■今も絶えない新たな“発見”■
ドストエフスキイ『罪と罰』 br>
60年安保は過ぎ、全共闘の時代はまだ来ない。そんな時期の高校生だった私は、大江健三郎の『性的人間』を読み、カミュやサルトルから「生きる深い理由は一切欠如している」ことを教えられていた。人生からも社会からも疎外されているという感覚。ある日『罪と罰』を偶然読んだ。意識の堂々巡りから救済される予感がした。もしもドストエフスキイがイタリア人だったらフィレンツェに行っていただろう。私はペテルブルグに向かい、ラスコーリニコフの部屋のモデルとされる石造りの建物から運河沿いに730歩、金貸し老婆の家まで歩いた(それがフリーメーソンの神秘の数字と関わること知るのはずっと後のことだ)。私は街角で聖なる娼婦と出会うことを夢見た。

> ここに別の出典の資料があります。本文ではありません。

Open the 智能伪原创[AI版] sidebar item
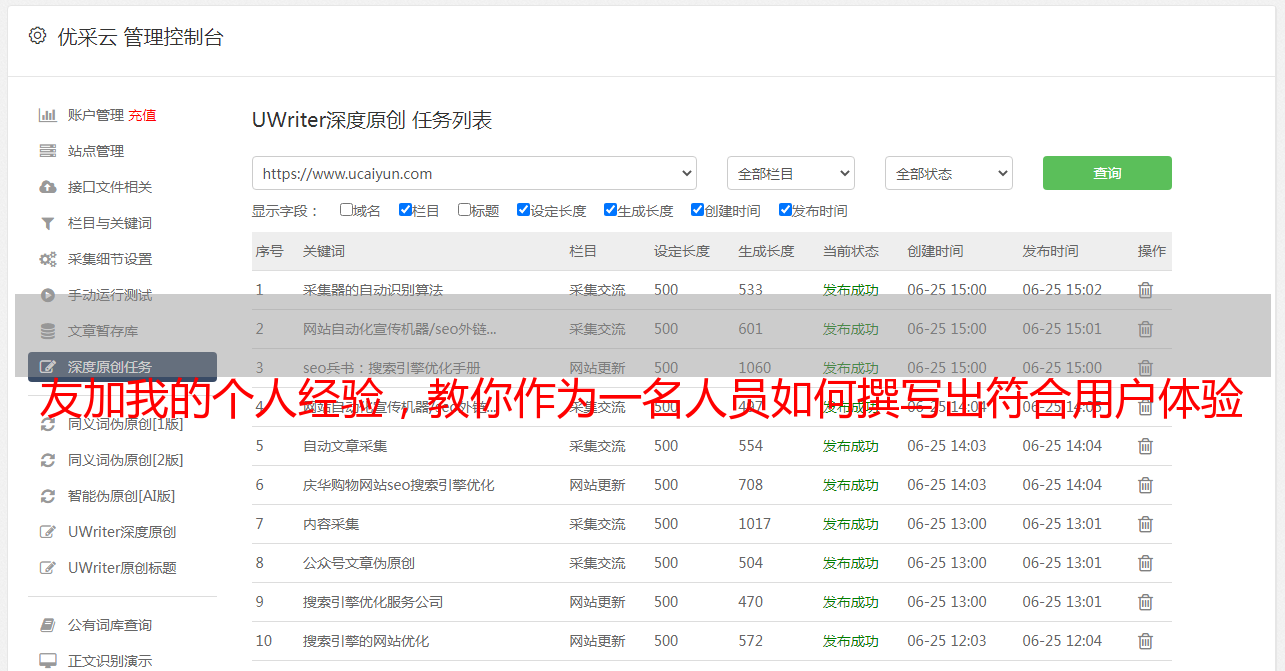Image resolution: width=1285 pixels, height=671 pixels. coord(121,496)
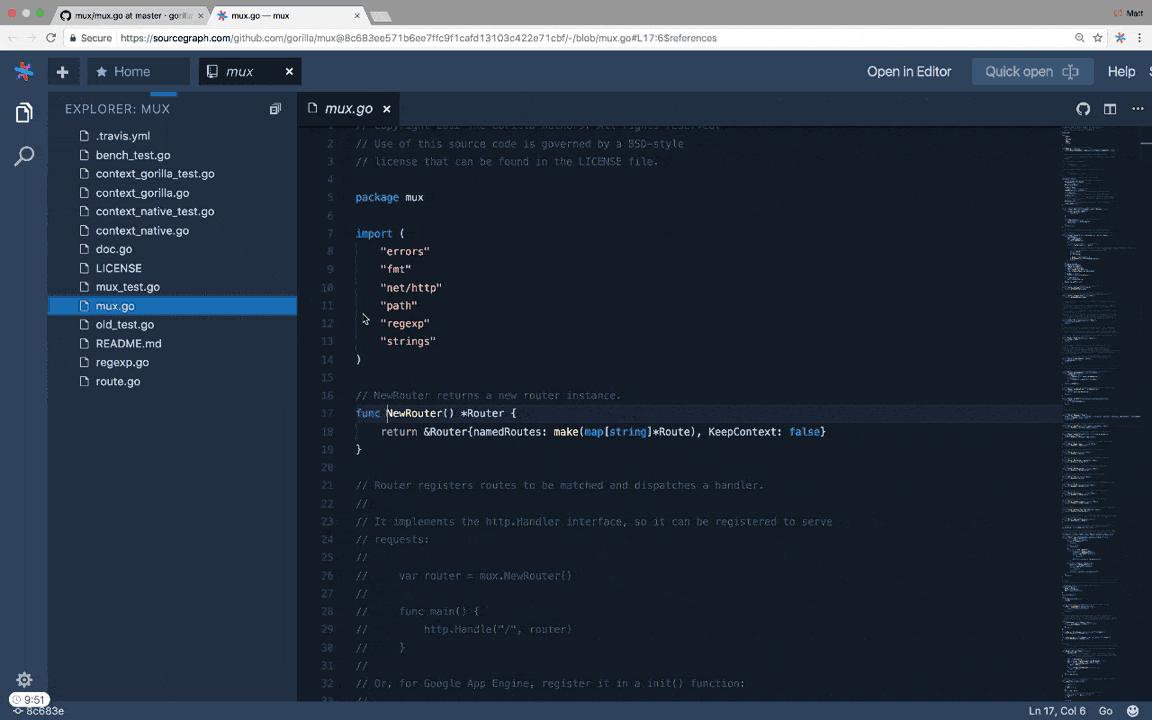Collapse folders in the Explorer header
The image size is (1152, 720).
[x=275, y=108]
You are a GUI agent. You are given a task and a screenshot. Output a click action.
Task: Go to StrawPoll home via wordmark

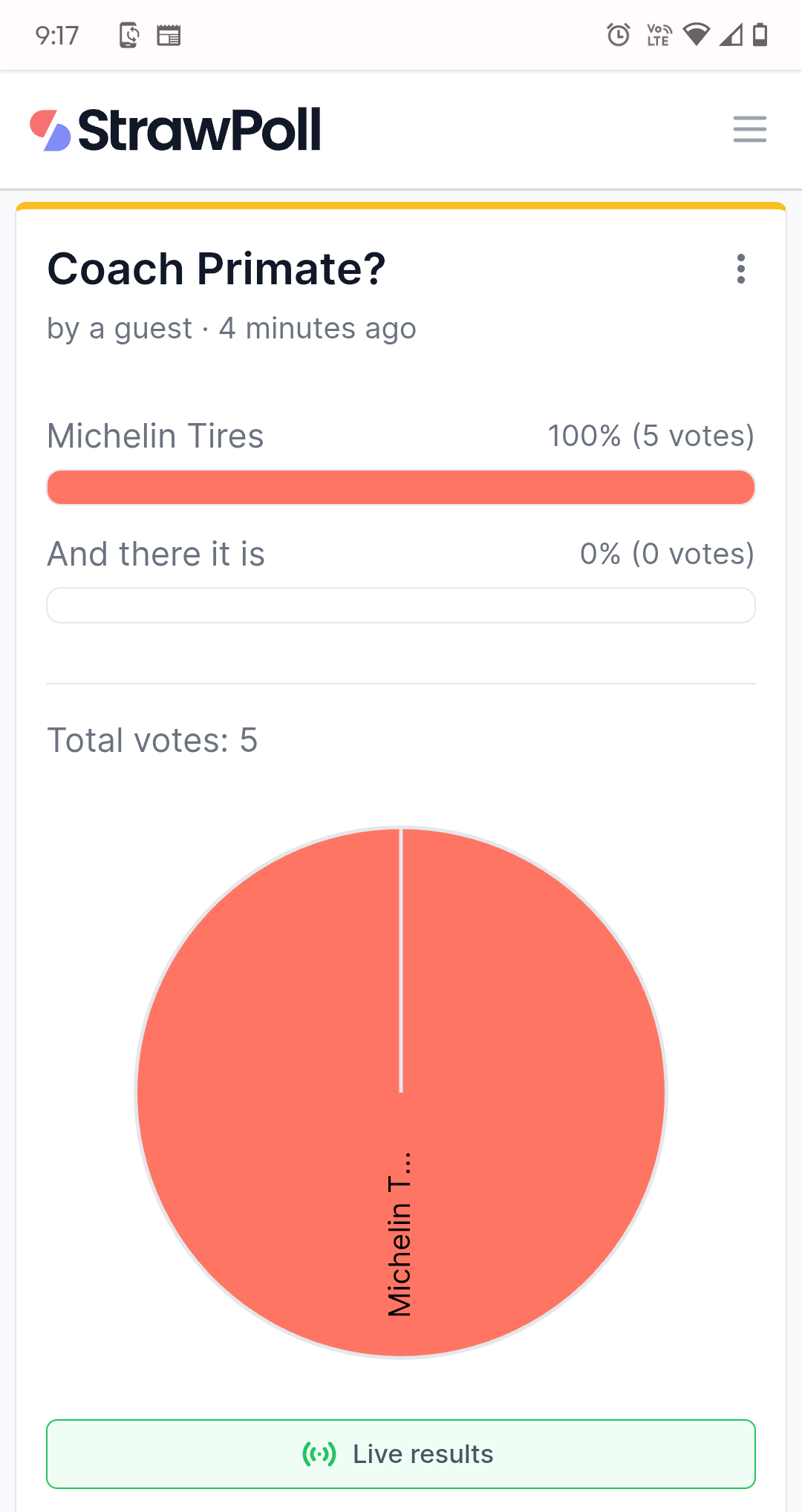[x=200, y=130]
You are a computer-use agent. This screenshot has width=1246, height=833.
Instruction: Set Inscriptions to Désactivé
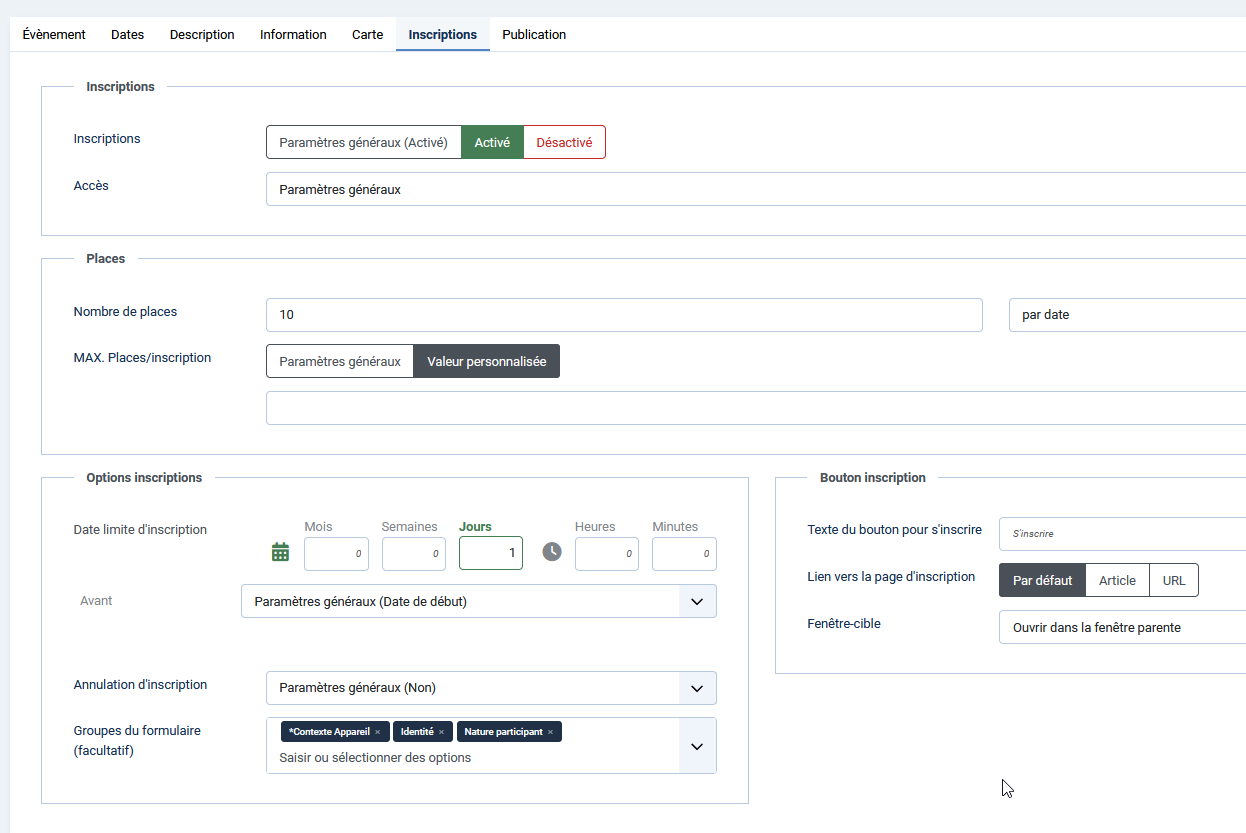[x=564, y=142]
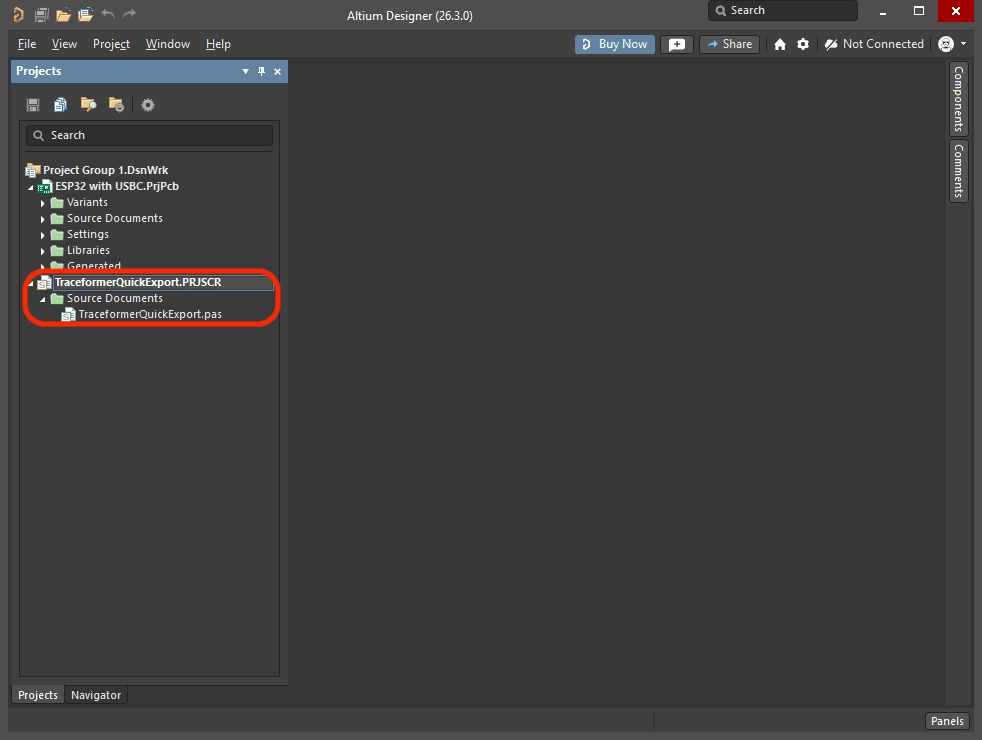This screenshot has height=740, width=982.
Task: Click the Projects panel settings gear icon
Action: (148, 105)
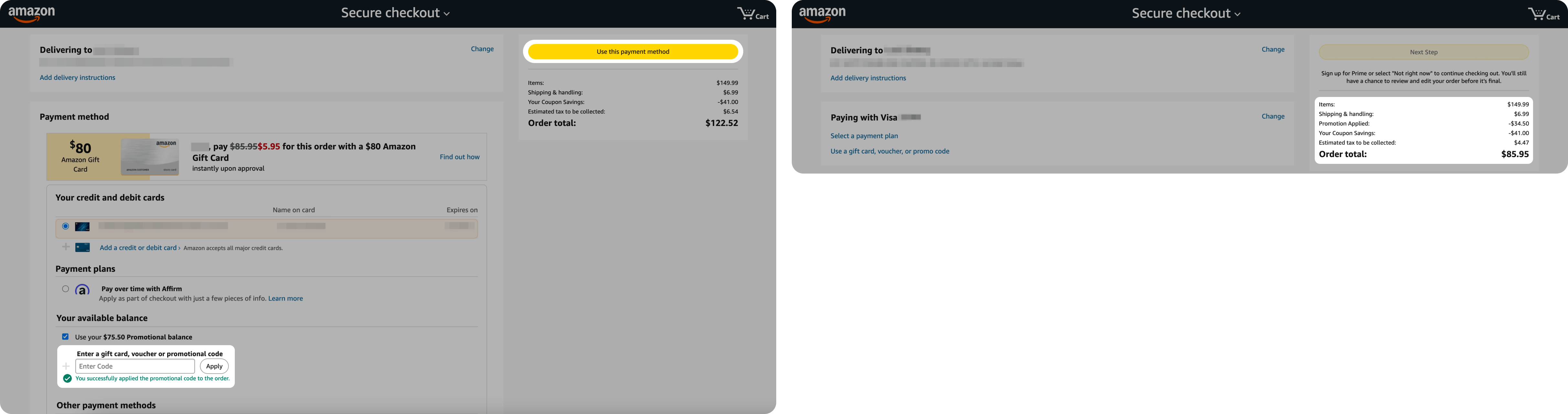The image size is (1568, 414).
Task: Open Find out how gift card link
Action: (x=459, y=157)
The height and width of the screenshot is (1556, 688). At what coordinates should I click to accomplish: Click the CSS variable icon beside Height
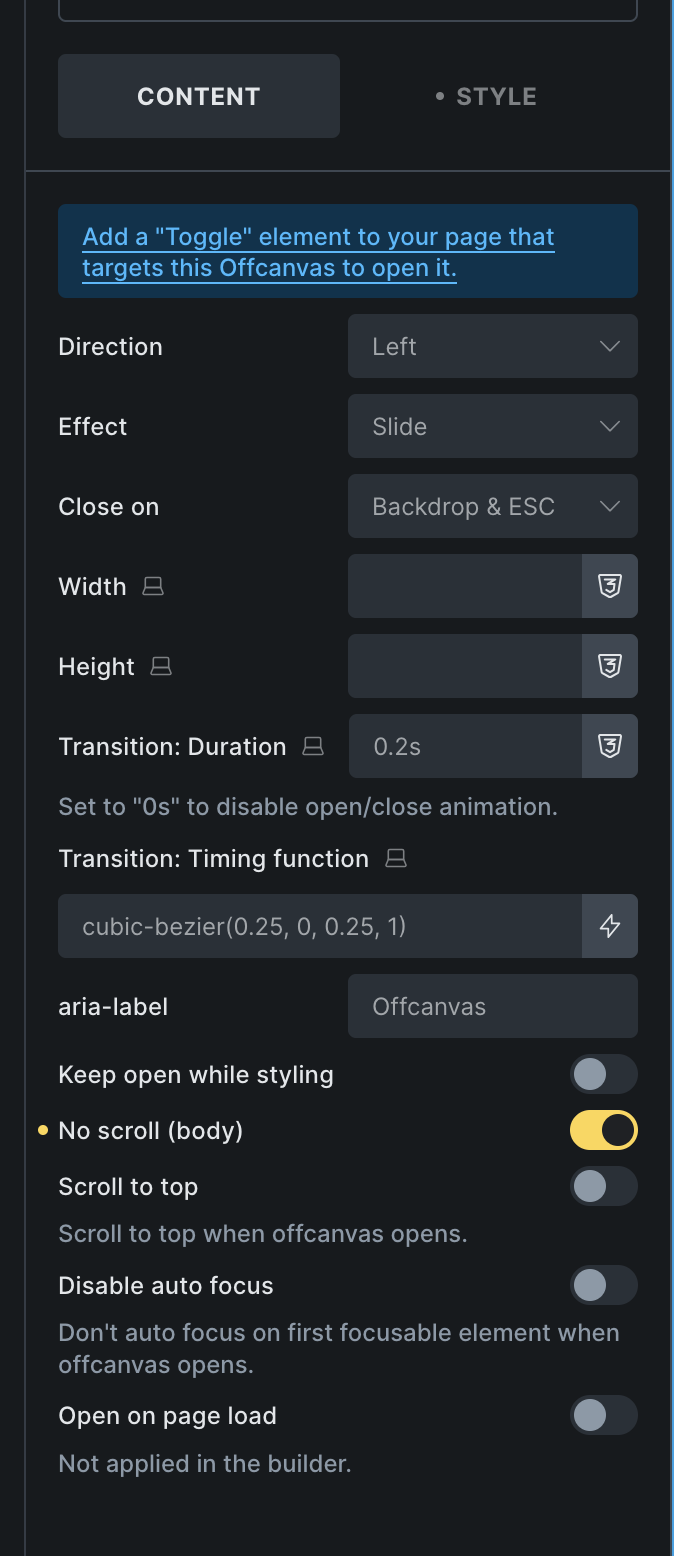pos(610,666)
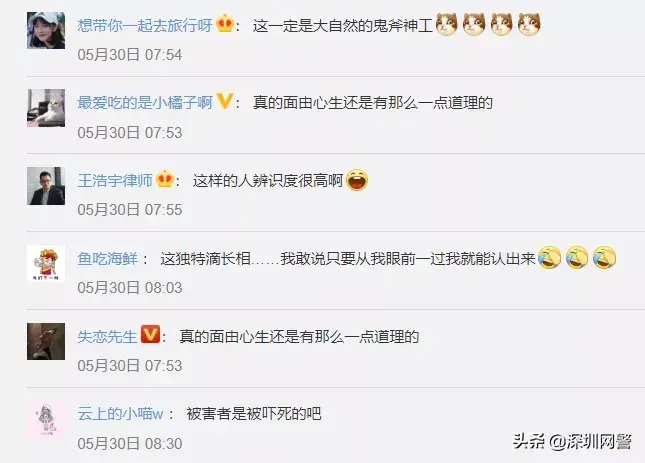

その後自分で訳すことになって、小説の冒頭を読み直し、確かに若者の焦燥感に満ちた日常生活の感覚がいわば触感を伴って書かれていると、改めて舌を巻くことになる。
最近はインターネットのホームページを使って、レンブラントやチチアンの聖書モチーフの絵画をリンクさせながらこの作品を講義している。するとまた新しい発見があった。この作品では<生-死-復活>という物語の中に、ロシアを含むヨーロッパ宗教文化の多様な要素が、あたかも嵌め絵のように緻密に織り込まれている。作家はここまで計算しているのかと、立体的に構築された芸術作品の<構造的な美しさ>に感動する。
読み手の年齢や興味に合わせて次々に幾つもの姿を見せてくるこの作品、明日は誰に、何を語るのだろうか?